Recursive for loop

What I think you are trying to achieve can be done with recursion:

def recursive(n, p=2, prev=[]):
    productList = []
    for k in range(10**(n-1),10**n):
        if p == 1:
            productList.append([k, k])
        else:
            for product in recursive(n, p=p-1):
                productList.append([k] + product[:-1] + [k*product[-1]])
    return productList

do you need all products to be unique, as this will give (2*4=8) also as (4*2=8)?

The batteries for this in SymPy are already included:

from sympy.utilities.iterables import subsets
from sympy.core.mul import prod
numbers = [1, 2, 3]  # or whatever factors you want
p = 2  # how many factors you want
for n in subsets(numbers, p, repetition=True):
    print(n + (prod(n),))

This outputs

(1, 1, 1)
(1, 2, 2)
(1, 3, 3)
(2, 2, 4)
(2, 3, 6)
(3, 3, 9)

This is different from cartes (or product) in that you won't get permutations of the factors, e.g. the latter would also give (2, 1, 2), a permutation of (1, 2, 2). You can read more about subsets using help(subsets) in SymPy and you can read the source if you want to.

The itertools.permutations method is perfect for what you are trying to achieve.

First generate a list of numbers/digits that can be used.

digits = list(range(10 ** (n - 1), 10 ** n))

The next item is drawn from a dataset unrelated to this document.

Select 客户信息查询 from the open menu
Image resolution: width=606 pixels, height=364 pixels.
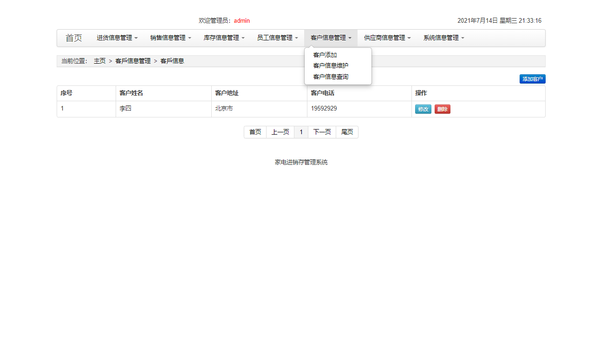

Then multiply that list by p in order to get p copies of each number.

digits *= p

Finally, use itertools to generate a list of all the permutations (or combinations) possible with a length of p.

for values in itertools.permutations(digits, p):
    output.append([values, np.prod(values)])

The finished function is shown below:

import itertools
import numpy as np

def product(n, p=2):
    output = []

    # Generate a list containing every possible digit.
    digits = list(range(10 ** (n - 1), 10 ** n))

    # Multiply the list by <p> so that we have <p> copies of each digit.
    digits *= p

    # Iterate over each possible permutation of the digits.
    for values in itertools.permutations(digits, p):
        output.append([values, np.prod(values)])

    return output

Alternatively, using numpy and sympy you can make the function much faster (albeit at the cost of having the output be an array rather than list).
Here is the code for a numpy + sympy implementation that is faster (citation needed).

import numpy as np
from sympy.utilities.iterables import multiset_permutations as perm

def product2(n, p=2):
    digits = np.arange(10 ** (n - 1), 10 ** n)
    digits = np.repeat(digits, p)

    permutations = list(perm(digits, size=p))
    output = np.zeros((len(permutations), n + 1))

    for i in range(len(permutations)):
        for j in range(n):
            output[i][j] = permutations[i][j]
        output[i][-1] = np.prod(permutations[i])

    return output